▶ **EXERCISE DESCRIPTION**:
Print the line that contains "Given: Reset the EGS Electronic Gear System" and every line after it through the last line of the records below, exactly as written and nothing else.

▶ **RECORDS**:

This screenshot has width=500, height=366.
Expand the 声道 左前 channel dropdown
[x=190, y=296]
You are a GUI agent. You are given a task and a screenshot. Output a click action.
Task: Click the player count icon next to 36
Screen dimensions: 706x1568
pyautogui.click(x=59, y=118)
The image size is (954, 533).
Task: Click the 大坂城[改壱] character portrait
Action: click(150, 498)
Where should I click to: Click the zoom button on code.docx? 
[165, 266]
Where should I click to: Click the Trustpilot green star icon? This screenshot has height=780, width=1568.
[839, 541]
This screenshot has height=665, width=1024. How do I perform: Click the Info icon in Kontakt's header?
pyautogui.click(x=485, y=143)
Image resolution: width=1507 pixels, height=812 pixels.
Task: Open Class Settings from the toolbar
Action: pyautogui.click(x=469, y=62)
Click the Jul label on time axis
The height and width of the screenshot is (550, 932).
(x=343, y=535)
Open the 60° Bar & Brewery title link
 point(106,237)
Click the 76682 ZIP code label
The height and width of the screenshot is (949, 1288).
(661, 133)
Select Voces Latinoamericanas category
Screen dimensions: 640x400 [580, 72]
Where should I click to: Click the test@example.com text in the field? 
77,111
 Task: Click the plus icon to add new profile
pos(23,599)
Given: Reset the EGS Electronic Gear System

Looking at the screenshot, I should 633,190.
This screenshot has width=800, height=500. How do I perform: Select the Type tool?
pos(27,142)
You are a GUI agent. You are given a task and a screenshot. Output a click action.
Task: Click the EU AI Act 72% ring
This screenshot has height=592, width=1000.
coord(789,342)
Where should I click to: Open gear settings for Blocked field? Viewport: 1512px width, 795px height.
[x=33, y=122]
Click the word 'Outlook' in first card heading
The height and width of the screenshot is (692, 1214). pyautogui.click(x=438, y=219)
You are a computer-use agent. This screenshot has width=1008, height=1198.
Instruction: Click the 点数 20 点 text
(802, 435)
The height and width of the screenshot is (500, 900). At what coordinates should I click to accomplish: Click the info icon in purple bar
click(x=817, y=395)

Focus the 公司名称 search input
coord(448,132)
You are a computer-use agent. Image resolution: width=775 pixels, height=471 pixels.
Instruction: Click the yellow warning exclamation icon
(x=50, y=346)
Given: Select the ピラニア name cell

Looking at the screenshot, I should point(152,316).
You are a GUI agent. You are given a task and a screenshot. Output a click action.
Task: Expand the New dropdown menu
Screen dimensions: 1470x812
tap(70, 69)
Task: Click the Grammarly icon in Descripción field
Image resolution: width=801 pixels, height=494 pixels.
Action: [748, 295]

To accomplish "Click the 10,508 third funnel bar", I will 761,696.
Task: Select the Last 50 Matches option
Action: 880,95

▶ **ANSWER AREA**:
Given: Reset the EGS Electronic Gear System

Looking at the screenshot, I should 633,190.
This screenshot has width=800, height=500. How do I perform: Select the Type tool?
pos(27,142)
You are a GUI agent. You are given a task and a screenshot. Output a click action.
Task: Click the EU AI Act 72% ring
This screenshot has height=592, width=1000.
coord(789,342)
Where should I click to: Open gear settings for Blocked field? Viewport: 1512px width, 795px height.
[x=33, y=122]
Click the word 'Outlook' in first card heading
The height and width of the screenshot is (692, 1214). pyautogui.click(x=438, y=219)
You are a computer-use agent. This screenshot has width=1008, height=1198.
Instruction: Click the 点数 20 点 text
(802, 435)
The height and width of the screenshot is (500, 900). At what coordinates should I click to accomplish: Click the info icon in purple bar
click(x=817, y=395)

Focus the 公司名称 search input
coord(448,132)
You are a computer-use agent. Image resolution: width=775 pixels, height=471 pixels.
Instruction: Click the yellow warning exclamation icon
(x=50, y=346)
Given: Select the ピラニア name cell

Looking at the screenshot, I should point(152,316).
You are a GUI agent. You are given a task and a screenshot. Output a click action.
Task: Expand the New dropdown menu
Screen dimensions: 1470x812
tap(70, 69)
Task: Click the Grammarly icon in Descripción field
Image resolution: width=801 pixels, height=494 pixels.
Action: [748, 295]

To accomplish "Click the 10,508 third funnel bar", I will 761,696.
Task: Select the Last 50 Matches option
Action: 880,95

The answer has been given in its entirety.